Ils sont accusés d’imposer ces travailleurs « des conditions de travail absolument inhumaines » et « insupportables pour tout être humain », selon l’écriture à laquelle le journal a eu accès. Les sociétés de majeur sont subventionnées en tant que filiale responsable, TIKTOK Technology Limitedbasé à Dublinet sa filiale Tiktok Information Technologies Espagne.
La plainte soutient que les cinq managers et postes du défendeur majorell « savent parfaitement » que les modérateurs « sont soumis à de graves risques pour leur Santé mentale« , à la fois pour les contenus audiovisuels qui doivent être analysés » et par les conduits du travail dans lesquels ils travaillent« Et les » exigences de la qualité et de la productivité. « Il indique que ces managers savent également que les employés qui se consacrent à ce travail » malades avec de graves pathologies psychiques « , les traitant » comme un objet à remplacer lorsque le travailleur démissionne ou quitte son emploi. «
Panne d’inspection antérieure du travail
La plainte de ce travailleur intervient après Inspection du travail du généralitat Vous avez sanctionné Majell avec 15 000 euros pour avoir violé vos obligations dans la prévention des risques professionnels.
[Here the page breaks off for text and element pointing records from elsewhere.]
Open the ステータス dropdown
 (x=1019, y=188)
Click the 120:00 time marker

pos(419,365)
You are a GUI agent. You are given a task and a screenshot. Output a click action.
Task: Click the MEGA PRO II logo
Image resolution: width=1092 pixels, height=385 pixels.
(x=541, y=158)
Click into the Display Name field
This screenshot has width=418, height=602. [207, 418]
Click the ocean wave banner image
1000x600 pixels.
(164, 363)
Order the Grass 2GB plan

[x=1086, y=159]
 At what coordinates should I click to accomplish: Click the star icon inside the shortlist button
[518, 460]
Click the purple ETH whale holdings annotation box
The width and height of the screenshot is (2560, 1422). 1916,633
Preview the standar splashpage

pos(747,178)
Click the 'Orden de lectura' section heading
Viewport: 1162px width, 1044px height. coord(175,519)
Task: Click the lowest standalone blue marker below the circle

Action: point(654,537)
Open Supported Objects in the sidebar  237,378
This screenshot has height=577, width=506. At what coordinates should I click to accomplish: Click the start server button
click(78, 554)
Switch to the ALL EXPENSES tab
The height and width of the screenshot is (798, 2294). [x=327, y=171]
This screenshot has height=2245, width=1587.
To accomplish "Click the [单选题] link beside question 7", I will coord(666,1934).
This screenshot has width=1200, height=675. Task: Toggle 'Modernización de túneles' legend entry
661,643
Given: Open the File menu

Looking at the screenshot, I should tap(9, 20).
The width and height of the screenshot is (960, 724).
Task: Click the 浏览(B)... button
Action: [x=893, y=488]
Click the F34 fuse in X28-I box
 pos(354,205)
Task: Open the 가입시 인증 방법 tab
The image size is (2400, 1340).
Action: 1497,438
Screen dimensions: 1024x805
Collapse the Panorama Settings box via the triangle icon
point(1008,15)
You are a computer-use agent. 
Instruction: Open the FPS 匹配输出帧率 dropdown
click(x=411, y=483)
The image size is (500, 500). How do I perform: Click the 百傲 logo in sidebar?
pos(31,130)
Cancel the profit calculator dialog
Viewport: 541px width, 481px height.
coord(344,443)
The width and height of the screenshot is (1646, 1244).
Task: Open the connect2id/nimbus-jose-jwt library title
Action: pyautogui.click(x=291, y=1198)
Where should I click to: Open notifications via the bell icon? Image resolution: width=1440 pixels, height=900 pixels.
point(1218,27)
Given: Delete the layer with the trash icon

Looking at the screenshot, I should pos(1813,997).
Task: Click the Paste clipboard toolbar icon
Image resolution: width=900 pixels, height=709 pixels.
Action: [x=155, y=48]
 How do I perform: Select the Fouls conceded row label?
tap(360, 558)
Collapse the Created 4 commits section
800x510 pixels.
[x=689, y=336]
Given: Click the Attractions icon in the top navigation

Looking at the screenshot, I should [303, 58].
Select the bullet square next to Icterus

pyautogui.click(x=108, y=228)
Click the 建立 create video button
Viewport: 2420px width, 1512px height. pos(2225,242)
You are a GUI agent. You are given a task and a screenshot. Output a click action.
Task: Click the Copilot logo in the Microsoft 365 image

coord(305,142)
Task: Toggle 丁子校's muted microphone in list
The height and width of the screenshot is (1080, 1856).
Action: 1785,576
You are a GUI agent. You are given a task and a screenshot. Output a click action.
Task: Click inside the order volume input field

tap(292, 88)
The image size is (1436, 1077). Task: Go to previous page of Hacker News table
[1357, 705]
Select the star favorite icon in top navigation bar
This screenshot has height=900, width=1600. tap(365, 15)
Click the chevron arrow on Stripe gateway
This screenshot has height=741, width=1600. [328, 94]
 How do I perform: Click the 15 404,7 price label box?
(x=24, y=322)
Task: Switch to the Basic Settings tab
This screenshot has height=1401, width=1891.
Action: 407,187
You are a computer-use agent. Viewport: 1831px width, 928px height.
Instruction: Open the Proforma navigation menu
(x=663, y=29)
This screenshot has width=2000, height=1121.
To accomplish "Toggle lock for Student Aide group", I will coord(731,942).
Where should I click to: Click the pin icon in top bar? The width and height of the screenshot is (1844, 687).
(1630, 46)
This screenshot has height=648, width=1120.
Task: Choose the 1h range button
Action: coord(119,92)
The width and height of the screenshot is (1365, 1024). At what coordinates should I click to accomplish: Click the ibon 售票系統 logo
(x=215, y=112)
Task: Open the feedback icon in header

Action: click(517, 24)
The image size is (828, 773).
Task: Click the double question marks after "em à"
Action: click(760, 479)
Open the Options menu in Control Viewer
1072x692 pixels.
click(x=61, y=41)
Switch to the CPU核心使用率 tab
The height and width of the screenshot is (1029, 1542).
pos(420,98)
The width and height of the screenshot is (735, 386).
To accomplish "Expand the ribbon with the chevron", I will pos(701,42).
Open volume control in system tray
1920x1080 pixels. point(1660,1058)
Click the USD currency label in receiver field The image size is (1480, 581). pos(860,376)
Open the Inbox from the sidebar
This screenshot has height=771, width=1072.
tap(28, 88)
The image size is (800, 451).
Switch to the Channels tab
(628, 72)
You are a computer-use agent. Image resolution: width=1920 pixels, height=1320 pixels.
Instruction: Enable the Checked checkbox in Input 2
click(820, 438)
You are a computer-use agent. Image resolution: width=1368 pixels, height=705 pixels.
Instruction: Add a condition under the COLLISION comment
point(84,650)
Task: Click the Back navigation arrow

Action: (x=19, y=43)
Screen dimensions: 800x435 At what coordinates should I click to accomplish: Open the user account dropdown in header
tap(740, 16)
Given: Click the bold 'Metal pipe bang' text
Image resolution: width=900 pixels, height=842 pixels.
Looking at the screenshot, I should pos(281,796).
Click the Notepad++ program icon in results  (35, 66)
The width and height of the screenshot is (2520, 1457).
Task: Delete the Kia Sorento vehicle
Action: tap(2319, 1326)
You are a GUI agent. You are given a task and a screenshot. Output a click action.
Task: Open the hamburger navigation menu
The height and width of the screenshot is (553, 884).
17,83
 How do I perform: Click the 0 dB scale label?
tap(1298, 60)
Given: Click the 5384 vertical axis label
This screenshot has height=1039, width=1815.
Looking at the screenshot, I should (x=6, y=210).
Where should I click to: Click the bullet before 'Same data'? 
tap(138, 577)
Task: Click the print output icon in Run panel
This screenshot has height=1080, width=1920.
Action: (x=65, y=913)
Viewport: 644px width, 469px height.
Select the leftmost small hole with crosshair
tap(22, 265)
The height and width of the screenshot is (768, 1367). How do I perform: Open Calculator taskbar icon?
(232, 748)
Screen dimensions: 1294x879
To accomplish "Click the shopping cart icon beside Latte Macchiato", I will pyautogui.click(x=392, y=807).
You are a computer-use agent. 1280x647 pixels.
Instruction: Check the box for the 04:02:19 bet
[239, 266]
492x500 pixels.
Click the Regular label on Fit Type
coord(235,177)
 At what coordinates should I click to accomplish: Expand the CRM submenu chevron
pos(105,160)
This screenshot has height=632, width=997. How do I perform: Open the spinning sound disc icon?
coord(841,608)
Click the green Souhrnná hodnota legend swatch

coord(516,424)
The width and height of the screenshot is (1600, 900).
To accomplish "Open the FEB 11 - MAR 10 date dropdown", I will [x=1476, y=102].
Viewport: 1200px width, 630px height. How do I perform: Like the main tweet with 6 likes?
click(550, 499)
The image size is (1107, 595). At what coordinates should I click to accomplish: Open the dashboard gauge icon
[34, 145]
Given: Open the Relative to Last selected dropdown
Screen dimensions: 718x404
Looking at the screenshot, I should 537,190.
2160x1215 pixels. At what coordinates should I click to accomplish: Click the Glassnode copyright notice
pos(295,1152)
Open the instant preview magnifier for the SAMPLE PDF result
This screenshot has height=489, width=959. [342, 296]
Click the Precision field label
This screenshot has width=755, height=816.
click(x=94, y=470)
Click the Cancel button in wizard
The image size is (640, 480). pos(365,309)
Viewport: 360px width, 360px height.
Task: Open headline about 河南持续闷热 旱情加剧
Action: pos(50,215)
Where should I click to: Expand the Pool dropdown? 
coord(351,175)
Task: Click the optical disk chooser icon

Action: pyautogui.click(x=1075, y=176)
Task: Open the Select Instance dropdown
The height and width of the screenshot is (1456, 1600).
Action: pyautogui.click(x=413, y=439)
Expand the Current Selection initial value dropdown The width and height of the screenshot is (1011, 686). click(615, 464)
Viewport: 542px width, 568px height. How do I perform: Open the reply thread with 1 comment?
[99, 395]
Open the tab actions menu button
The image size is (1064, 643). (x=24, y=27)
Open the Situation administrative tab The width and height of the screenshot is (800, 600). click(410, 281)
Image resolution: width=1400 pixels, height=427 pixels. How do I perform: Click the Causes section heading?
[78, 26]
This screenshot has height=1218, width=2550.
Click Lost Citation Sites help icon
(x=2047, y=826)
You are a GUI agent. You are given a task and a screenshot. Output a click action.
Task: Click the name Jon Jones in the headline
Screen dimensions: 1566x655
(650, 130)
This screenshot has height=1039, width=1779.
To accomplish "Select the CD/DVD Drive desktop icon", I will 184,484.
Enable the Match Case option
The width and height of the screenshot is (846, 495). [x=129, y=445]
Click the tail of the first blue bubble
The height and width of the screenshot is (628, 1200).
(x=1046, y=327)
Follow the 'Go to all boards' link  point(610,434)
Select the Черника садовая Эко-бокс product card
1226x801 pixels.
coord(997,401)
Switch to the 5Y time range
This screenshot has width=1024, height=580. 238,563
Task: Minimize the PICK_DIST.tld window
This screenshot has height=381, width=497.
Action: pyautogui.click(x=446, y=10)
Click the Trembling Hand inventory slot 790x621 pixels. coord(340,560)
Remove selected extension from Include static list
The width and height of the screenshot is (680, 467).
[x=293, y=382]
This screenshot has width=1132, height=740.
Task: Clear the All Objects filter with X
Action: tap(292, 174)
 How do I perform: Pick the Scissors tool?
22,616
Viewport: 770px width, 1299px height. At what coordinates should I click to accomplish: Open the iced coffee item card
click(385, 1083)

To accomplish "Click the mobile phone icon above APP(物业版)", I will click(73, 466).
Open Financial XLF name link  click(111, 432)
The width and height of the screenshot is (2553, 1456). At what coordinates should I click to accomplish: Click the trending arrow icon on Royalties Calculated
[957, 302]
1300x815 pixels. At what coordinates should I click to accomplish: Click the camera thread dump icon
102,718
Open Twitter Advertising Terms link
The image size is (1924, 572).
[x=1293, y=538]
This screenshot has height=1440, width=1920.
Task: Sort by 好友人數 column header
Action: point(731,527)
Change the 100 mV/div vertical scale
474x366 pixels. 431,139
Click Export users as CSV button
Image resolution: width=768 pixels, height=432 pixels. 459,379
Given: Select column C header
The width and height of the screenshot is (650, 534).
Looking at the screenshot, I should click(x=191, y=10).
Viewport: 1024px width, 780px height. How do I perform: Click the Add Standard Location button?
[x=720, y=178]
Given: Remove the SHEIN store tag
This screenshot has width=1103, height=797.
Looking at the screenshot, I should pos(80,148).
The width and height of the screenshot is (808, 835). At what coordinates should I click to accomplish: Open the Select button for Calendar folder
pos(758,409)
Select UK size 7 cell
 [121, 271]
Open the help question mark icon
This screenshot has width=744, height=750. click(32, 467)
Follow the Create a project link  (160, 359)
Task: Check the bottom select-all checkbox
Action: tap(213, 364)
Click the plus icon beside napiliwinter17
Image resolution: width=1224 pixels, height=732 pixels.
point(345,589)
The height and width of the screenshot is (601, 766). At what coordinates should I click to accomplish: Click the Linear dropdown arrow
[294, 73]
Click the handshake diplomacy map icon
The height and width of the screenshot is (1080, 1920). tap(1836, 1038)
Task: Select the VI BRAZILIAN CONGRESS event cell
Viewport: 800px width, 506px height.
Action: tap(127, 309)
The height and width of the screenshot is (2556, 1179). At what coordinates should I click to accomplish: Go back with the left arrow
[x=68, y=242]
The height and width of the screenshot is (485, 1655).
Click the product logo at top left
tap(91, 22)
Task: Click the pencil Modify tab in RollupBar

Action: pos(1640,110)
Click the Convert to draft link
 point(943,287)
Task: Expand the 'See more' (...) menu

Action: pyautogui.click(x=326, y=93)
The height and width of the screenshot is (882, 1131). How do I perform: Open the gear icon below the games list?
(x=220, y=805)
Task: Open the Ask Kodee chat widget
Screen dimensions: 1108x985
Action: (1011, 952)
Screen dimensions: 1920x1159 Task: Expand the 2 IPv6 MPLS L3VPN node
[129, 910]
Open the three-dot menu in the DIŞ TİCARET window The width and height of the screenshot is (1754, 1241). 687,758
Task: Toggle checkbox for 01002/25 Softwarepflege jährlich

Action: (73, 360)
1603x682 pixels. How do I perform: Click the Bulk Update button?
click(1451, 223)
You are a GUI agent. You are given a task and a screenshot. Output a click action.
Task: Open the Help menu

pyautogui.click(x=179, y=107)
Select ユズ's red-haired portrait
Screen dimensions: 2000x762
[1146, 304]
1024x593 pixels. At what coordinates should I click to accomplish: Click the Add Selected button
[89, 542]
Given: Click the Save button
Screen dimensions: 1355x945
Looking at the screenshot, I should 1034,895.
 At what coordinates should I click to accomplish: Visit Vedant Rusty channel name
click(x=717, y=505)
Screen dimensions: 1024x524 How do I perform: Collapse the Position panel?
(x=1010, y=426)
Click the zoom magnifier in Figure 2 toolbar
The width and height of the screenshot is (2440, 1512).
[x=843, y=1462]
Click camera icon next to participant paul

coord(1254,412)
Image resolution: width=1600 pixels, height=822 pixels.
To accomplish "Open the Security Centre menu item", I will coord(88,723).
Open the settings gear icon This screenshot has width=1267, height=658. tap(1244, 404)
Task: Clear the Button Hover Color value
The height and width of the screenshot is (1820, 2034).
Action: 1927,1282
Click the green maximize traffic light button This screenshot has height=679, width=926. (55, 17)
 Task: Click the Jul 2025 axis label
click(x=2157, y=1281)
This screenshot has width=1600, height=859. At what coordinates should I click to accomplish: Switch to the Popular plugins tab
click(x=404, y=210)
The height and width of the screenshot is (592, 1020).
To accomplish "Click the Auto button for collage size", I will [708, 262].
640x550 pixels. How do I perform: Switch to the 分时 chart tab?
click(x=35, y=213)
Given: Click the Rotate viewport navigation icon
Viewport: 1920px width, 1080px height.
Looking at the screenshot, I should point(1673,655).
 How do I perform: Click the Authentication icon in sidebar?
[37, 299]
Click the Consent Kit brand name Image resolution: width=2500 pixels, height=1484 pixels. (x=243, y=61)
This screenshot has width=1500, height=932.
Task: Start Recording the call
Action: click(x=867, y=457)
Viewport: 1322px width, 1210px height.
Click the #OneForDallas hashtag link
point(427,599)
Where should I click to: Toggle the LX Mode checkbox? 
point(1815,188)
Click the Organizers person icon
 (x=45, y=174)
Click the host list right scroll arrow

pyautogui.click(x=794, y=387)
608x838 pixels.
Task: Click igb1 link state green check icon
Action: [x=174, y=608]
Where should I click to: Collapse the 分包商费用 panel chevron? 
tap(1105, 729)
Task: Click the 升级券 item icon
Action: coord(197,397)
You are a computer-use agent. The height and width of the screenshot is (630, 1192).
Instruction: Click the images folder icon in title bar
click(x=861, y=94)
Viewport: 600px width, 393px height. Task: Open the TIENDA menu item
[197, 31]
Plusieurs travailleurs, dont le maintenant plaignant, ont dénoncé qu’ils n’étaient pas suffisamment informés ou protégés contre les risques de main-d’œuvre, ils n’ont pas eu suffisamment d’outils pour les aborder et les gérer, car le journal a déjà avancé. L’Autorité du travail a certifié que les mesures prises par l’entreprise pour amortir les conséquences de l’exposition continue de ce matériel critique sont insuffisantes. Dans la division des modérateurs de cette entreprise, quelque 650 personnes travaillent, selon les sources syndicales consultées.
Le plaignant a commencé à travailler en 2019 À Majorl, sans l’entreprise, les études antérieures ont exigé des études antérieures ou la former à « le niveau préventif contre les risques psychosociaux inhérents au travail qui allait se produire », selon la plainte. Premièrement, modéré Le contenu du marché allemandconnaître la langue, puis l’espagnol. En outre, il a rempli d’autres fonctions, telles que la révision des billets rapportés par les utilisateurs avec des vidéos « avec une violence extrême ». Beaucoup d’entre eux ont duré plus d’une minute, ont atteint jusqu’à quatre minutes.
Massements psychiques
En plus de recevoir une formation antérieure, cet employé n’a pas non plus obtenu, selon la plainte, des informations sur les dommages pour la santé mentale et le risque de Contracter les maladies psychiques Qu’ils se sont comportés à leur activité, alors « jamais » a été informé qu’il devait visualiser « extrêmement violent et, moins, uniformément, vérifie tout au long de sa journée ».
L’entreprise, selon l’accusation, « minimisé cet extrême, À la fois dans les entretiens et lors des séances de formation ultérieures, ils font « aux travailleurs une fois embauchés ». Il a également été caché que le travail était de modérer le contenu de la plate-forme Tiktok « , dit-il.
La plainte détaille que la fonction de ce travailleur était de visualiser et de modérer le contenu graphique « déranger que les utilisateurs téléchargent » sur Tiktok, pour les classer et les éliminer de ce réseau social, tout cela « dès que possible », afin de modérer le nombre maximum de contenu pendant la journée.
Selon l’écriture, 95% du contenu Pour modérer, il était considéré comme normal, cependant, parmi lesquels il y avait des vidéos de Défis de simulation de suicide viral, de pratiques sexuelles violentes, des combats, de l’intimidation, de la sexualisation des enfants et des adolescents ou des images suggestives de troubles de l’alimentation.